Hi,
I have some questions regarding the feature engineering course, and was hoping for someone to clarify them to me. In the feature extraction section, we saw different types of bars. It is supposed that those bars are my features or I should recalculate my old features (and maybe new ones) with this new type of bars? And how do I specifically extract new features from those bars? What features should I look for? Or I stick with time based bars and use the other bars as features? I'm really confused with this point :(.
Also, how can I make imbalance or dollar bars in forex? As far as I know, brokers doesn't give us the actual volume. For FX we can only make tick bars? (which btw, we also lose volume).
And how should be the process of making features in this case? Resample bars into tick/imbalance/dollar/etc bars, make resample stationary and calculate features? (ie: moving average, fourier transform, wavelet, etc).
Thank you in advance!
Hello Mario,
I will address your queries one-by-one.
"It is supposed that those bars are my features or I should recalculate my old features (and maybe new ones) with this new type of bars?" - the reason for creating dollar bars is to sample better and get returns as closer to a normal distribution as possible. As you can expect, the prices of dollar bars won't be stationary. Hence, you will have to make them stationary using a method like fractional differentiation. Yes, you will have to recalculate features using these bars.
"And how do I specifically extract new features from those bars? What features should I look for? - You can use features like n bar returns, high minus low. You can use indicators like ATR, Bollinger bands etc
"Or I stick with time based bars and use the other bars as features?" - I would suggest you try out both and observe empirically.
"Also, how can I make imbalance or dollar bars in forex?As far as I know, brokers doesn't give us the actual volume. For FX we can only make tick bars? (which btw, we also lose volume)." - if your data vendor collates volume data you should go for it. Else stick to tick and time bars.
"And how should be the process of making features in this case? Resample bars into tick/imbalance/dollar/etc bars, make resample stationary and calculate features? (ie: moving average, fourier transform, wavelet, etc)." - I would convert them to tick bars.
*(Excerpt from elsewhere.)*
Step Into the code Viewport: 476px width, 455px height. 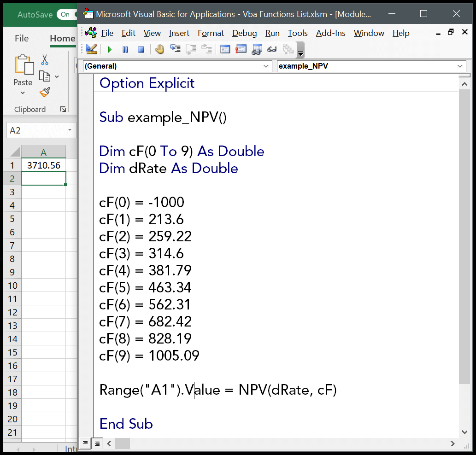175,49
Then make them partially stationary ( fractional differentiation ) and then apply transforms and indicators.
Do connect if further assistance is needed.
Thank you very much for taking your time for answering my questions, Akshay!
Really helped me out :).
When you tell me "my data vendor collates volume data", I am extracting my data from MT4 broker, using ZeroMQ. Real volume does is not included, at least in FX market and, as far as I know, in the FX market there is no way to get real volume. Is there data vendors that gives you real volume with each tick in the FX market? I'm asking because I haven't had any experience with any data vendor. Just my broker feed, which I store in an SQL DDBB, tick by tick. Could you recommend me a data vendor that gives volume?
Thank you very much!
You're welcome, Mario!
Since Forex trades are OTC, volume data doesn't really mean anything. Even the ones provided by brokers are generally not useful as they are broker specific.
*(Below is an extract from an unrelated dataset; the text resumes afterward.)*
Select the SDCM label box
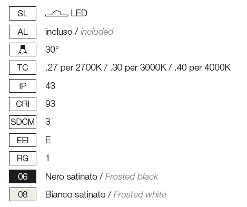(23, 122)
There is however one database I know about by CLS. CLS is an FX settlement service.
Hi Mario,
I'd like to confirm my agreement with Akshay's answer.
Volume information for forex might be useful if you have it for the specific venue where you're trading, but it is almost never made available. We know of one MT4 broker that provides number of trades but not dollar volume.
I agree with the suggestion to try out combinations of time-based bars and indicators with information bars as features and vice-versa, but of course you need to avoid look-ahead bias.